Stéphane Bugeon De l’éveil au sommeil, le cerveau s’adapte aux changements d’états
Stéphane Bugeon, chargé de recherche Inserm, chef de l’équipe « Circuits neuronaux et codage sensoriel » à l’Institut de neurobiologie de la Méditerranée (Inmed), Marseille
- 2024 • Impulscience
Le cerveau ajuste continuellement ses réponses aux stimuli internes et externes. Dans ce cadre, Stéphane Bugeon décode comment des neurones particuliers, les interneurones inhibiteurs, adaptent leur activité en fonction de l'état du cerveau, comme la vigilance ou le sommeil. En combinant des techniques avancées d’imagerie neuronale et de génétique, le chercheur met en lumière de nouvelles facettes de la perception sensorielle et des mécanismes cérébraux.

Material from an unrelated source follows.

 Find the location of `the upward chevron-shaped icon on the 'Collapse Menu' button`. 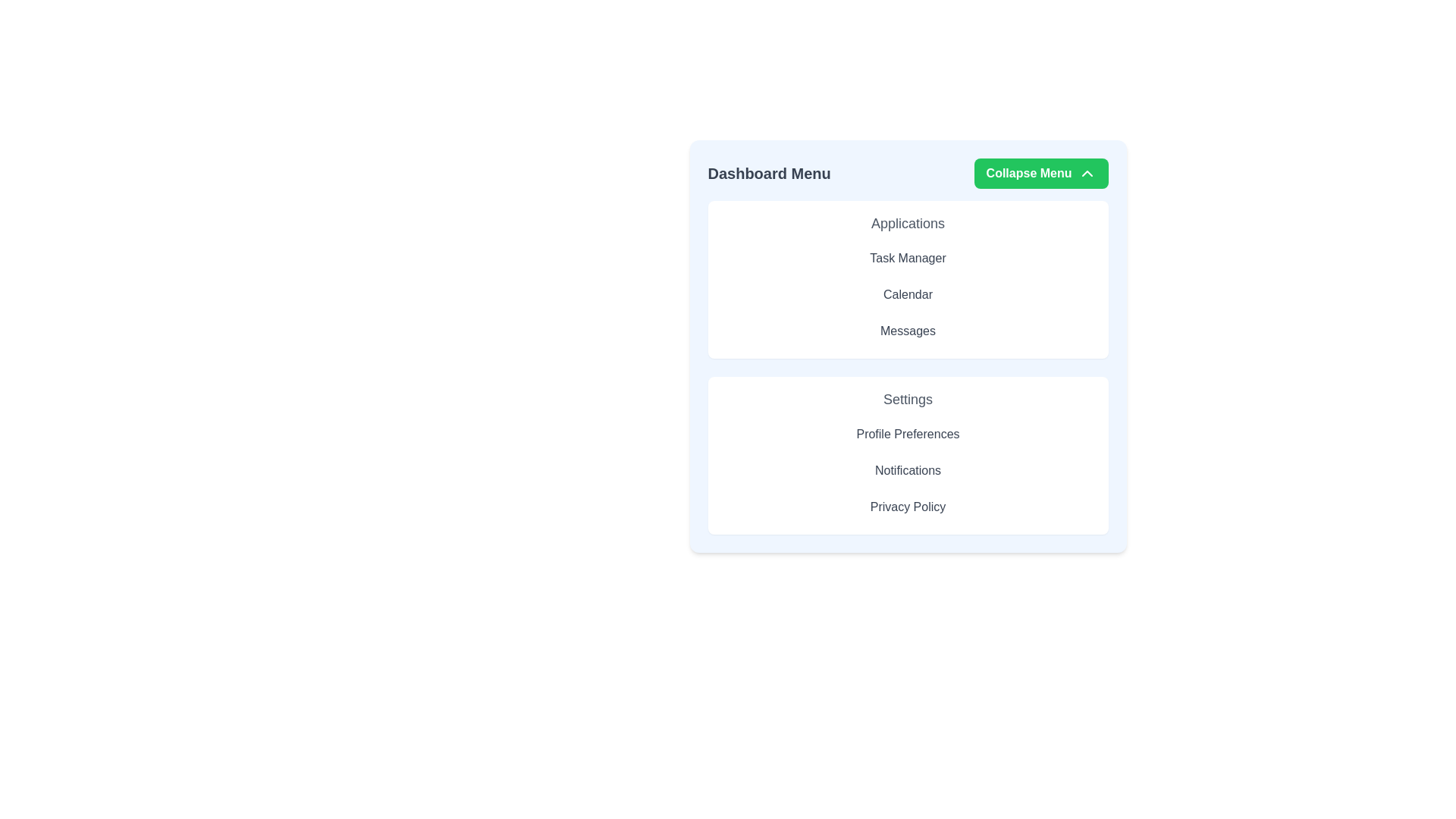

the upward chevron-shaped icon on the 'Collapse Menu' button is located at coordinates (1086, 172).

Comment le cerveau adapte-t-il ses réponses aux stimuli ?
Notre cerveau est en constante adaptation, passant d'un état interne à un autre, tel que l'éveil, la vigilance ou la somnolence. Ces changements s’accompagnent de fluctuations importantes dans l'activité des neurones, qui influencent à leur tour notre capacité à traiter les informations sensorielles qui nous parviennent, et à prendre des décisions appropriées. Par exemple, une personne endormie ne réagira pas de la même manière aux bruits ambiants que si elle était éveillée.
Cette capacité d’adaptation du cerveau est régulée par un réseau complexe de cellules nerveuses dans le cortex cérébral, dont les interneurones inhibiteurs font partie. Ces derniers envoient des messages aux autres neurones du cortex afin d’adapter la réaction de notre cerveau face à divers stimuli.
Les interneurones se divisent en de nombreux sous-types ayant chacun des fonctions spécifiques. On en dénombre notamment 60 différents rien que dans le cortex visuel, la partie du cerveau qui traite les stimulations visuelles. Cependant, il est encore difficile de comprendre comment chaque sous-type contribue à l’activité cérébrale dans un cerveau en action. En d’autres termes, quel sous-type fait quoi.
Des innovations prometteuses pour les neurosciences
Stéphane Bugeon et son équipe explorent comment le cerveau adapte ses réponses. En combinant des techniques avancées d’imagerie neuronale et de génétique, les chercheurs ont cartographié les différents types d’interneurones dans le cortex visuel de la souris et observé leur activité. De précédentes recherches ont montré que l’activité des interneurones varie selon l’état interne de l’animal. Les travaux multidisciplinaires de Stéphane Bugeon vont plus loin, en révélant que cette variation est dictée directement par les gènes des interneurones. Autrement dit, il est possible de prédire à partir de leur identité génétique, comment les interneurones vont réagir en fonction de l'état interne dans lequel l’animal se trouve. Reste désormais à comprendre les mécanismes de fonctionnement sous-jacents à cette découverte.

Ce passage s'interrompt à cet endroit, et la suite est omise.